The calculation of the difficulty bomb consists of two parts: Part A is used to adjust the difficulty and smooth the fluctuation of the block generation time; Part B is the difficulty bomb body (see the first article above for detailed explanation).

The difficulty bomb postponed: how to make a decision?

The adjustment of Part A occurs block by block, and the block generation time is guaranteed to fluctuate around 13.5 seconds. The adjustment effect of this part is very good, if there is no difficulty bomb, the block generation time will remain almost constant. We are interested in Part B.

The bomb in part B is a step function, and the value doubles every 100,000 blocks. Before it “explodes”, everyone will not notice it, but once it starts to explode, the value will rise very fast (same as 2^n.

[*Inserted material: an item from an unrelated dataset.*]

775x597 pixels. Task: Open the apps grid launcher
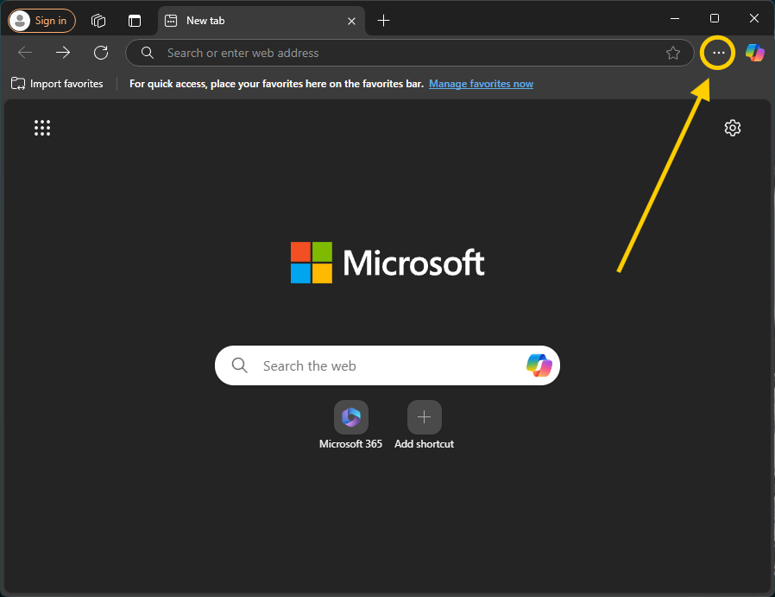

The value of the bomb depends on fake_period(pseudo-period number, expressed as in the equation n_sub_p). fake_periodThe value of is completely dependent on the value of fake_block(pseudo block number); this value is in turn determined by the block number ( real_blockvalue) and offset(delay amount) of the current block .


I am alone. I wrote this article with an increasingly exhausted heart and using publicly available data. Everything I have said here can be discussed, but I am not prepared to take any responsibility for this. Please treat and use everything in this article with suspicion and caution.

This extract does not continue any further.